1. Dropping The Subject
Surprisingly, emails are more likely to be opened when you leave them blank. What can I say? We’re all human and humans love a good mystery. The subject line is your first impression and you never want to mess that up. Leaving it blank doesn’t allow the person to give into their personal bias and not click on the email.
If you’re still unsure about dropping the subject line, make sure you include words and dates like Tomorrow and this week so that the employer feels pressured into responding or opening by a certain date.
2. How to Address
Make sure you Address the employer, or whoever conducted your interview, directly. Be sure to look our for any spelling errors in their name. Another important part of the Address is how you greet them. Typing “Hello” is much more professional then “Hi” or “Hey”.
3. Reintroduce Yourself
Context. Context. Context. Remember, you were properly interviewed alongside dozens of other people for the same position. Make sure to when you write a follow up email that you include the context of your interview. Who you are. When you interviewed.

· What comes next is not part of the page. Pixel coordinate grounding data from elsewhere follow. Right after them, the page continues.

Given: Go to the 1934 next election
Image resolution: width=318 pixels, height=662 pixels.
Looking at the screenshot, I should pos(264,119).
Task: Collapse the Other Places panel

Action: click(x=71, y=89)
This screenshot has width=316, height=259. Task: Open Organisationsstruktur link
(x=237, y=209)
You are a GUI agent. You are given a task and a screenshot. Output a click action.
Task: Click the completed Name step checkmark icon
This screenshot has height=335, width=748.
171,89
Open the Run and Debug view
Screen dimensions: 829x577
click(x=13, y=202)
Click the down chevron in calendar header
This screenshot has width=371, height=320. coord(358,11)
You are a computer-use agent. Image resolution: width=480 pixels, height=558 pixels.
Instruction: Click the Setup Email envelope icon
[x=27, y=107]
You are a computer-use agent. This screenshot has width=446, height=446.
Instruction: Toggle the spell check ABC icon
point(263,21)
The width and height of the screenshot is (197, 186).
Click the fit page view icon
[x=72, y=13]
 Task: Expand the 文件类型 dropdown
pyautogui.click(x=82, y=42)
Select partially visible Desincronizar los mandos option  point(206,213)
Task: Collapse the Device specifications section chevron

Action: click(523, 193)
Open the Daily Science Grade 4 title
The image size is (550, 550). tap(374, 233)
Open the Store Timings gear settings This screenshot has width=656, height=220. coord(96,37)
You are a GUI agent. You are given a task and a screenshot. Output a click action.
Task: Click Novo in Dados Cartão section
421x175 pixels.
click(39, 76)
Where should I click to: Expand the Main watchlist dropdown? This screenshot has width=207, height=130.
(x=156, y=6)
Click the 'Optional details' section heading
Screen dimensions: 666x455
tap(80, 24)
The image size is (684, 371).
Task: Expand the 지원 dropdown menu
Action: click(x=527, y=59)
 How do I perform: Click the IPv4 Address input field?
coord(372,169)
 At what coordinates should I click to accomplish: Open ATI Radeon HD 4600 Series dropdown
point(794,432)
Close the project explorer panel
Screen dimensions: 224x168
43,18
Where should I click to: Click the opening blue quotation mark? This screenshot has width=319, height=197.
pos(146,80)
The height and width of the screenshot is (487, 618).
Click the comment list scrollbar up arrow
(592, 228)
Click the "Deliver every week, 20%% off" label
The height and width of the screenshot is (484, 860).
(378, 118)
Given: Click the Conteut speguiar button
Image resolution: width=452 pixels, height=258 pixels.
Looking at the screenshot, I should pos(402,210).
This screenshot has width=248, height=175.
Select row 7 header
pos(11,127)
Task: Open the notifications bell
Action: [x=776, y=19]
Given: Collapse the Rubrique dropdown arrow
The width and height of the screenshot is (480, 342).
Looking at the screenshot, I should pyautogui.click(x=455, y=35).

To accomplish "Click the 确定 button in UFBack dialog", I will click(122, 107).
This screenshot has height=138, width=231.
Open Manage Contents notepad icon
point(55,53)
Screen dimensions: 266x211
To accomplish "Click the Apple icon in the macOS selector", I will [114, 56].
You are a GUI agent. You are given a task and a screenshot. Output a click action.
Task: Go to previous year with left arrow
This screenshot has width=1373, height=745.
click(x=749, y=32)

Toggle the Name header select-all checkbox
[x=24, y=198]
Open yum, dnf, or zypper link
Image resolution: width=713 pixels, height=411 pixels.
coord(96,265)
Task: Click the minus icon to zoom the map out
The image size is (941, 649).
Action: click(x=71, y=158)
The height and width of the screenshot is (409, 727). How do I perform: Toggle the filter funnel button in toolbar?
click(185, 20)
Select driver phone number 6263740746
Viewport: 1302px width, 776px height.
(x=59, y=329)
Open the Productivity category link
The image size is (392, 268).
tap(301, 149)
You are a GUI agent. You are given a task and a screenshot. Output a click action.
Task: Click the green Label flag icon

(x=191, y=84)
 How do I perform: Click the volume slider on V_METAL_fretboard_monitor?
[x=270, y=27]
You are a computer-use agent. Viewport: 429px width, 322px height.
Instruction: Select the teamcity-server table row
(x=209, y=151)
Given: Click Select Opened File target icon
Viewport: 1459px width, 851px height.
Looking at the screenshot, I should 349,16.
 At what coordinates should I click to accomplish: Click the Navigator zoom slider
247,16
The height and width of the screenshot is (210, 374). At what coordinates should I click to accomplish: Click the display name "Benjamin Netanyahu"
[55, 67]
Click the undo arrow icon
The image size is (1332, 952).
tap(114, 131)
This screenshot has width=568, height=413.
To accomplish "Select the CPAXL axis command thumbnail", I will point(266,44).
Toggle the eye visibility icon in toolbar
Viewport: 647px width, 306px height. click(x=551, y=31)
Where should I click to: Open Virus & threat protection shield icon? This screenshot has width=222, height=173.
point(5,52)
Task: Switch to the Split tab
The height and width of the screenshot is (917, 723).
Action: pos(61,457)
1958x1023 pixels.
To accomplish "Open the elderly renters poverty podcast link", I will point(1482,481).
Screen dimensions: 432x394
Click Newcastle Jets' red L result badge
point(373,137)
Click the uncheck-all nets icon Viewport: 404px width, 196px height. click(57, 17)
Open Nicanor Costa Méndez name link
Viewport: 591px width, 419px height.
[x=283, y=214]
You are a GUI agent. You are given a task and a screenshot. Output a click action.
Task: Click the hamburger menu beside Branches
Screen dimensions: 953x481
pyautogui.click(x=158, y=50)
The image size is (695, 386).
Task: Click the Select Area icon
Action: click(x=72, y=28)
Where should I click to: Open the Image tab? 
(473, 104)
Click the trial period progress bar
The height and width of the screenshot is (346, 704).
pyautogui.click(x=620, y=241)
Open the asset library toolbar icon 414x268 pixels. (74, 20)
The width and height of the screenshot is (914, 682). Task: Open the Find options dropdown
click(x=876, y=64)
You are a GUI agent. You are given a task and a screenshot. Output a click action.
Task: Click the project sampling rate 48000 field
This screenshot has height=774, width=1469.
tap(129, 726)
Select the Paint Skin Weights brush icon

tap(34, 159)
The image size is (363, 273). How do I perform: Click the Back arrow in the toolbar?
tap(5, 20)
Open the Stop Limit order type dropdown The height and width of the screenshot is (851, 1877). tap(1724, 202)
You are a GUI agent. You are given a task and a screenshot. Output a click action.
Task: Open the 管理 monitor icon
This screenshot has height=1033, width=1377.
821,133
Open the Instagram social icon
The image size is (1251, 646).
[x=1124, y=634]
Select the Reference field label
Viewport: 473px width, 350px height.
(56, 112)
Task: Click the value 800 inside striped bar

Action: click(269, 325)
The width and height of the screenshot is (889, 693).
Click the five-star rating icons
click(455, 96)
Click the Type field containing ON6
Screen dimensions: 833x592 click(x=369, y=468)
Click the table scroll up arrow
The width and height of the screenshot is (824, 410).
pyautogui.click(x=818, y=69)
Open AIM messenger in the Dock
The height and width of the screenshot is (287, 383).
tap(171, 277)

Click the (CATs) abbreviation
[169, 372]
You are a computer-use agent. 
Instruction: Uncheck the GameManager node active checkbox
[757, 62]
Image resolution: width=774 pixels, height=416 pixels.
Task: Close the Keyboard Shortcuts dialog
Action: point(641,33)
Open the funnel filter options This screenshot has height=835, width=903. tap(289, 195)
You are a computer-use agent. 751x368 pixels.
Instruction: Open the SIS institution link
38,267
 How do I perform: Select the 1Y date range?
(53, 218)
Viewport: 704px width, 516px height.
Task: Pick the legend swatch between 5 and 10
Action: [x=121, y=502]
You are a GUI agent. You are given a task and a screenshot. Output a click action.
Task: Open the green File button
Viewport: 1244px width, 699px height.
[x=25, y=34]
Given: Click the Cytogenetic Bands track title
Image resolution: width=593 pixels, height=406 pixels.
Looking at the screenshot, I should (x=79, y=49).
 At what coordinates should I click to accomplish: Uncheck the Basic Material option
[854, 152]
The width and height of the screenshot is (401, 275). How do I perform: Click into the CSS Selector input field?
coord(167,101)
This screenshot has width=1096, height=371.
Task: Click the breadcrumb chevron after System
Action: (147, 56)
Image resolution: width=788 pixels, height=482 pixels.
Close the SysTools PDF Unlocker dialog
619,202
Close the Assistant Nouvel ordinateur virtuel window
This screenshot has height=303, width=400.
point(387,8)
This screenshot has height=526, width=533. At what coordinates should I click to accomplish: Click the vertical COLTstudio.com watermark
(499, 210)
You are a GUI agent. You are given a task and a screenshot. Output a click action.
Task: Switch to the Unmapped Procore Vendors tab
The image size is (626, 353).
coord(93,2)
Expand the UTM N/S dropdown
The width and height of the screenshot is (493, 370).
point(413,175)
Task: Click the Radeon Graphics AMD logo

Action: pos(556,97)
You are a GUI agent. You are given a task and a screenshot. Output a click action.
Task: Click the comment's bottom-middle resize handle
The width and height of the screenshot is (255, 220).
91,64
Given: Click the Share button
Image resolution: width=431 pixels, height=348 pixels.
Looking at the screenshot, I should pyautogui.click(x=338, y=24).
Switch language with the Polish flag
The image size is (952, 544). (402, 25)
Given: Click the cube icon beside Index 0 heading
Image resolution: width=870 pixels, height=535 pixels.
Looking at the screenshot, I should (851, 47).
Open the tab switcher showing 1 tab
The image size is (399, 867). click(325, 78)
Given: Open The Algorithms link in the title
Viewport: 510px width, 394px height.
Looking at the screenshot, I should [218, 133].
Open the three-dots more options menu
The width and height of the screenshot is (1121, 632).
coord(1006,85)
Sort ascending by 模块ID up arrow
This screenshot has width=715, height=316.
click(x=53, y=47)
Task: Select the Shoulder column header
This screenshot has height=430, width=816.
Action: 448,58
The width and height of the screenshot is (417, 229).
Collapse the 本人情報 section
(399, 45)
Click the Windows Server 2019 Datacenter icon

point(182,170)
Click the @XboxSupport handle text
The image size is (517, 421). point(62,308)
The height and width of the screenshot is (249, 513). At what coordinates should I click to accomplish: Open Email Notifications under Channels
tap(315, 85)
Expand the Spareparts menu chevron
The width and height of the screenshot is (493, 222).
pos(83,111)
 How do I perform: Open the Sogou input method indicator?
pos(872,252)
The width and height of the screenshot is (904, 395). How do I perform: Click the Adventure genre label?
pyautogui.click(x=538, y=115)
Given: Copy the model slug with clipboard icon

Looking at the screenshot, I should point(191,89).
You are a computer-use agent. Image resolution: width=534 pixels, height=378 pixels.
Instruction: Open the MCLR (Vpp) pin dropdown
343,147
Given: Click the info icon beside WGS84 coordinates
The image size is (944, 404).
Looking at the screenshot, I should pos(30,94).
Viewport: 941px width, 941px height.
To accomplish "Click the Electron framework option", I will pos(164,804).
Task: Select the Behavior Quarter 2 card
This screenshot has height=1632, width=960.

Also repeat back things they said to you in person to help jog their memory.
4. Subtlety Should Be Your Specialty
Although you should be as firm as possible and hold your ground through the follow up make sure your passion is subtle. 100% re-express your interest in the position but make sure your anxious energy and hunger for answers stays pushed down. You don’t want to seem like someone who can’t handle rejection or who doesn’t have the patience every work place requires.
5. Pose a Purpose
The point of your email should be made clear in the first couple of sentences when you write a follow up email. Like I said earlier make sure you stand your ground and just like you would In person stick to the purpose. Don’t begin to write like you’re second guessing the follow up half way through by using words like, “perhaps” or “If you could find the time”. Demand a response without outright saying it. For example a request for a response could be something along the lines of, “Receiving news of this position by tomorrow would be greatly appreciated. Thank you.”
Questions reiterate interest and that’s what the goal of a follow up is. Try asking genuine questions about procedures when it comes to the hiring process, next steps, or clarification on a task in the job description. If you asked any questions in the interview, incorporating them into your followup will show initiative and jog the employers memory. Try to highlight the strong points of your in person interview in the follow up.
And although you don’t wan’t to seem over apologetic when you write a follow up email, using standard courteous addresses and fair wells will give you the maturity they require and validation that you understand the proper format of an email, and more importantly, a follow up.